━━━━━ Document segment ━━━━━

Version Migration Guide
This page contains information about changes between major versions and how you can migrate from one version to another.
Rasa Pro 3.9 to Rasa Pro 3.10
LLM/Embedding Configuration
The LLM and embedding configurations have been updated to use the provider
key instead of the type
key.
These changes apply to all providers, with some examples provided for reference.
Cohere
llm:
provider: "cohere" # instead of "type: cohere"
model: "command-r"
Vertex AI
llm:
provider: "vertex_ai" # instead of "type: vertexai"
model: "gemini-pro"
Hugging Face Hub
llm:
provider: "huggingface" # instead of "type: huggingface_hub"
model: "HuggingFaceH4/zephyr-7b-beta" # instead of "repo_id: HuggingFaceH4/zephyr-7b-beta"
llama.cpp
The support for loading models directly have been removed. You need to deploy the model to a server and use the server URL to load the model.
For instance a llama.cpp server can be run using the following command,
./llama-server -m your_model.gguf --port 8080
.
For more information on llama.cpp server, refer to the llama.cpp documentation The assistant can be configured as:
llm:
provider: "self-hosted" # instead of "type: llamacpp"
api_base: "http://localhost:8000/v1" # instead of "model_path: "/path/to/model.bin""
model: "ggml-org/Meta-Llama-3.1-8B-Instruct-Q4_0-GGUF"
vLLM
The model can be deployed and served through vLLM==0.6.0
.
For instance a vLLM server can be run using the following command,
vllm serve your_model
For more information on vLLM server, refer to the vLLM documentation The assistant can be configured as:
llm:
provider: "self-hosted" # instead of "type: vllm_openai"
api_base: "http://localhost:8000/v1"
model: "NousResearch/Meta-Llama-3-8B-Instruct" # the name of the model you have deployed
CALM exclusively utilizes the chat completions endpoint of the model server, so it's essential that the model's tokenizer includes a chat template. Models lacking a chat template will not be compatible with CALM anymore.

━━━━━

Problem to solve — Reproduce the version migration guide in full, word for word. The material that comes next has no connection to the version migration guide.

━━━━━ Given entries ━━━━━

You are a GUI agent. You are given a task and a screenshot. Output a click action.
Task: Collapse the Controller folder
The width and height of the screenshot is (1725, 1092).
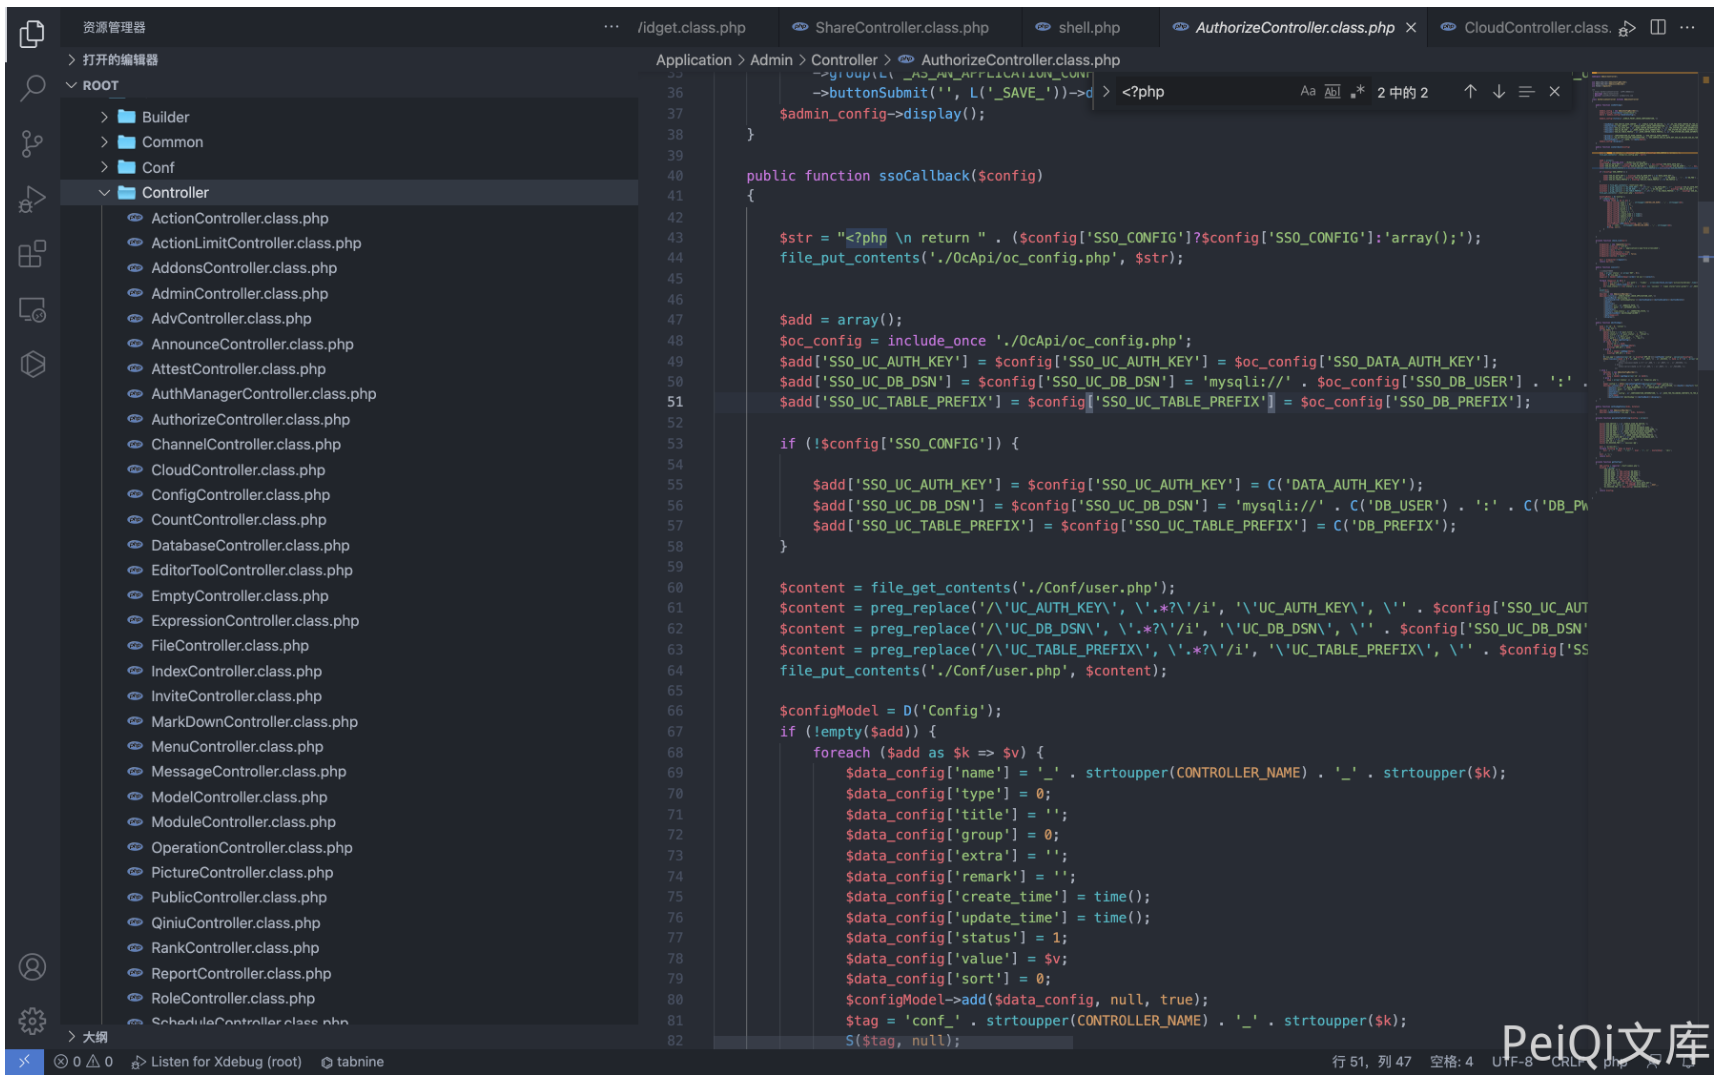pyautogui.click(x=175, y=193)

━━━━━
━━━━━ Given entries ━━━━━

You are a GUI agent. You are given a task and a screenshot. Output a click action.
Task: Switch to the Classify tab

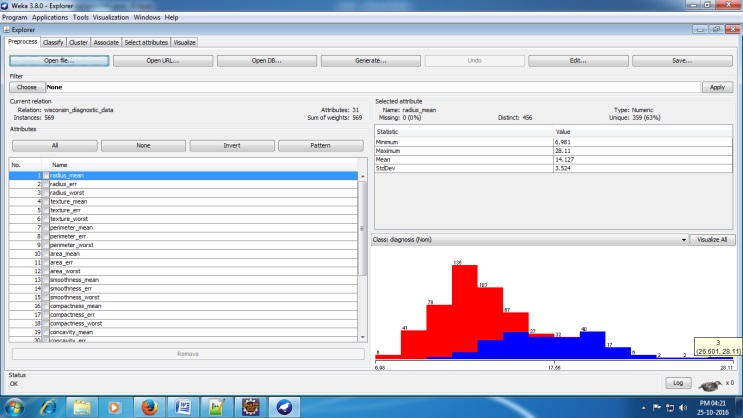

━━━━━
━━━━━ Given entries ━━━━━

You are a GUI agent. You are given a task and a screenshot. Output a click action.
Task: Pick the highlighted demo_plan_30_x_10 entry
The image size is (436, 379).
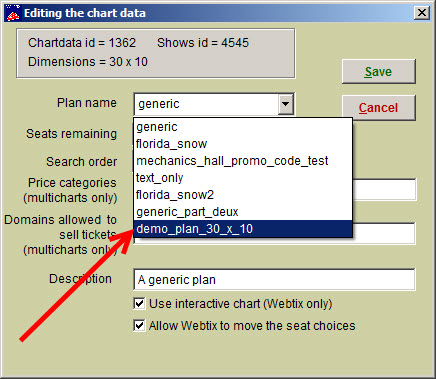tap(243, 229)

━━━━━

Exercise response —
Version Migration Guide
This page contains information about changes between major versions and how you can migrate from one version to another.
Rasa Pro 3.9 to Rasa Pro 3.10
LLM/Embedding Configuration
The LLM and embedding configurations have been updated to use the provider
key instead of the type
key.
These changes apply to all providers, with some examples provided for reference.
Cohere
llm:
provider: "cohere" # instead of "type: cohere"
model: "command-r"
Vertex AI
llm:
provider: "vertex_ai" # instead of "type: vertexai"
model: "gemini-pro"
Hugging Face Hub
llm:
provider: "huggingface" # instead of "type: huggingface_hub"
model: "HuggingFaceH4/zephyr-7b-beta" # instead of "repo_id: HuggingFaceH4/zephyr-7b-beta"
llama.cpp
The support for loading models directly have been removed. You need to deploy the model to a server and use the server URL to load the model.
For instance a llama.cpp server can be run using the following command,
./llama-server -m your_model.gguf --port 8080
.
For more information on llama.cpp server, refer to the llama.cpp documentation The assistant can be configured as:
llm:
provider: "self-hosted" # instead of "type: llamacpp"
api_base: "http://localhost:8000/v1" # instead of "model_path: "/path/to/model.bin""
model: "ggml-org/Meta-Llama-3.1-8B-Instruct-Q4_0-GGUF"
vLLM
The model can be deployed and served through vLLM==0.6.0
.
For instance a vLLM server can be run using the following command,
vllm serve your_model
For more information on vLLM server, refer to the vLLM documentation The assistant can be configured as:
llm:
provider: "self-hosted" # instead of "type: vllm_openai"
api_base: "http://localhost:8000/v1"
model: "NousResearch/Meta-Llama-3-8B-Instruct" # the name of the model you have deployed
CALM exclusively utilizes the chat completions endpoint of the model server, so it's essential that the model's tokenizer includes a chat template. Models lacking a chat template will not be compatible with CALM anymore.